CHICAGO -- Recent safety and personnel problems at a nuclear power plant operated by the Nebraska Public Power District have cast a cloud over the district's finances, according to rating agency officials.
Standard & Poor's Corp. last week revised the outlook to negative from stable on the Nebraska Public Power District's long-term outstanding debt, which is rated A-plus, primarily due to the problems at the Cooper Nuclear Station, located about 65 miles south of Omaha.
Though Moody's Investors Service yesterday affirmed its A-1 rating on the district's debt, the nuclear power plant's safety and management problems "remain a challenge" for the district, the agency said. The district has about $1.5 billion of outstanding long-term debt, district officials said.

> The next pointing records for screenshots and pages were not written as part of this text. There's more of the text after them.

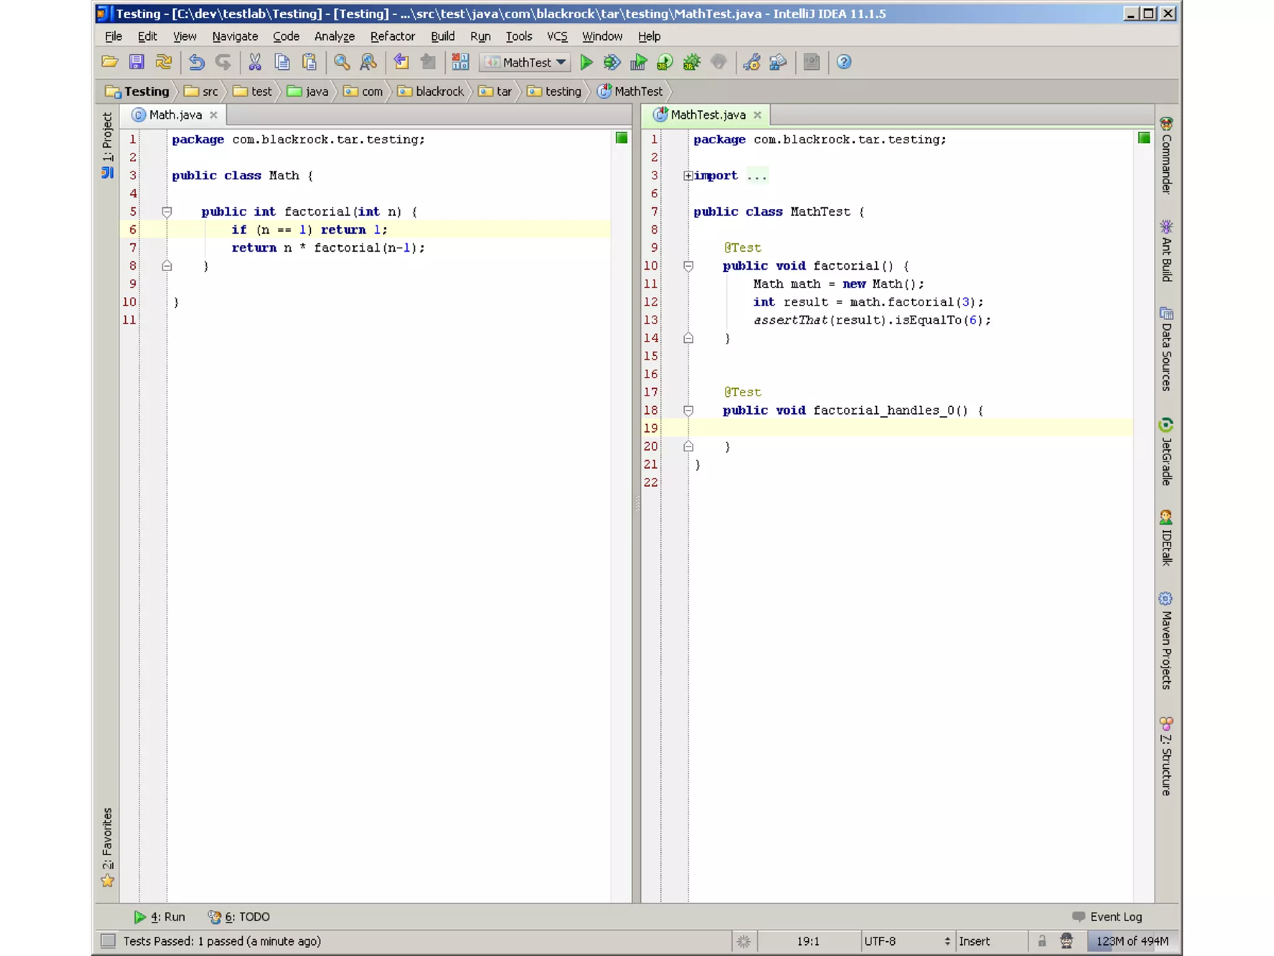Click the memory usage indicator bar
Viewport: 1274px width, 956px height.
[1132, 941]
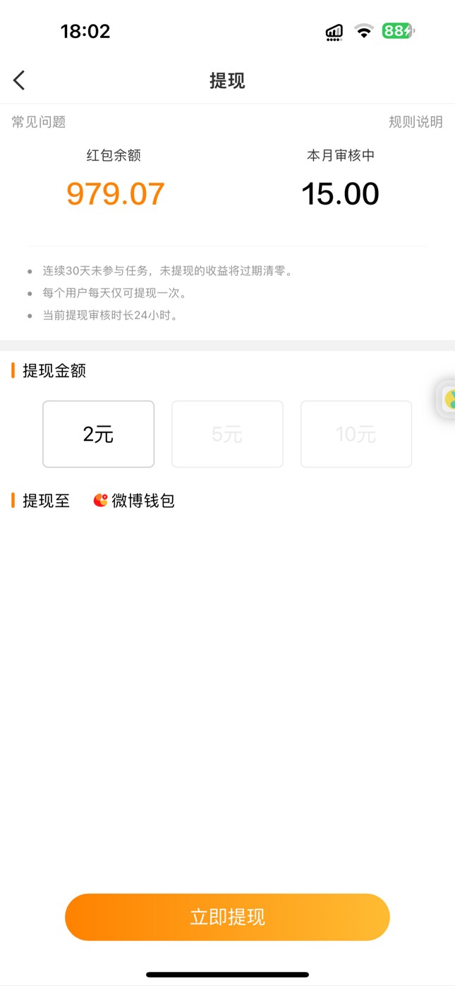
Task: Tap the orange 立即提现 button
Action: tap(227, 917)
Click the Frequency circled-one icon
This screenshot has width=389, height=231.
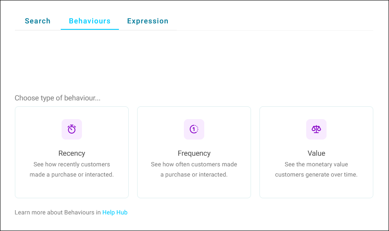point(194,129)
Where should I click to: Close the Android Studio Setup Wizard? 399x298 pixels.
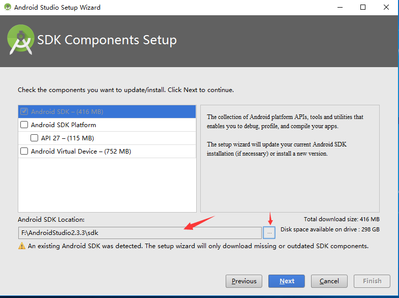point(386,7)
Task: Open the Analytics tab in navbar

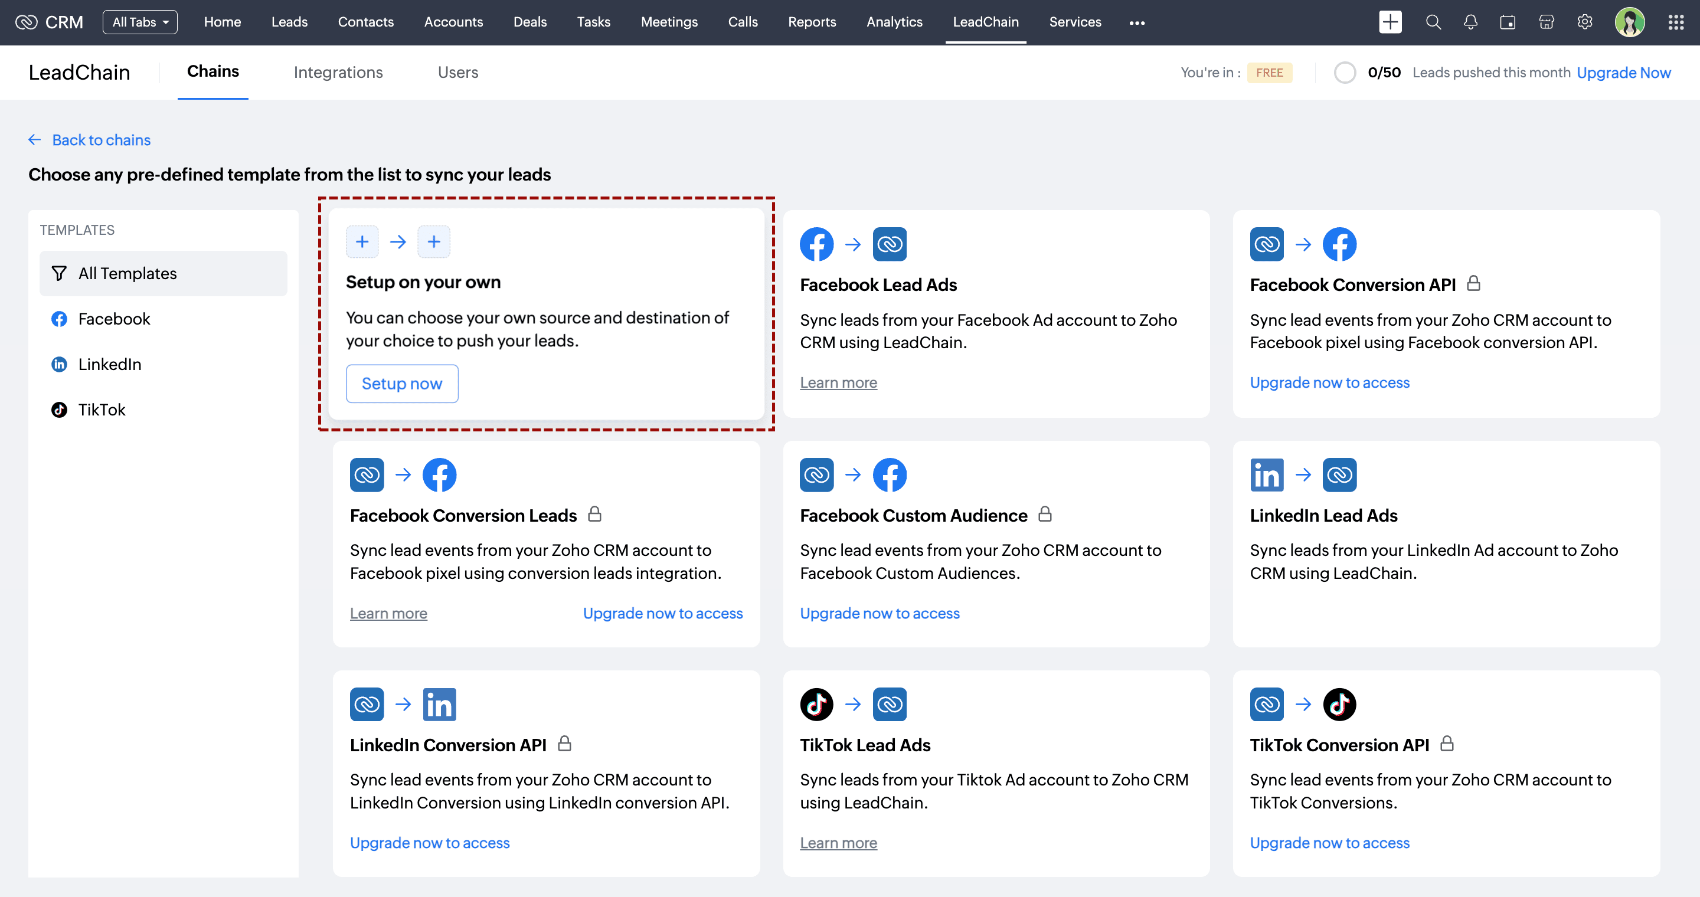Action: coord(894,22)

Both rating agencies issued their comments in conjunction with the district's authorization to issue $75 million of commercial paper for working capital. Standard & Poor's assigned an A-1 rating to the commercial paper program, while Moody's assigned a P-1 rating. The notes have a revolving line of credit with Morgan Guaranty Trust Co.
In May, the federal Nuclear Regulatory Commission shut down the Coopper Nuclear Station plant citing station lapses in safety and management standards. The power plant is on the commission's declining-performance list.
Bob Gangel, the power district's vice president of finance and administration, said the district is making improvements at the power station and district officials are "positive" that the plant will open in the fall.
So far, the financial impact of the plant's closure has not been significant, said Seth Lehman, an associate director at Standard & Poor's. However, he said, the district's competitive position could weaken depending on when the Cooper plant's problems are resolved. The nuclear plant generates about 20% of the district's annual energy output, district officials said.
In a press release, Standard & Poor's said that "continued operational problems," or placement of the Cooper plant on the Nuclear Regulatory Commission's "watch list" could lead to a downgrade of the district's debt.
Dan Aschenbach, a vice president at Moody's, said that how the Cooper plant fits in the district's generation mix remains uncertain. However, the district has made progress in resolving the commission's safety and personnel concerns, he said. The district has hired new management at the nuclear power plant and has implemented rigorous assessment programs, he said.
Despite problems at the plant, Moody's said the district's strong management has enabled the district to meet its major operational and financial commitments, "including maintenance of a sound financial position," customer contract renewals, and compliance with federal clean air laws.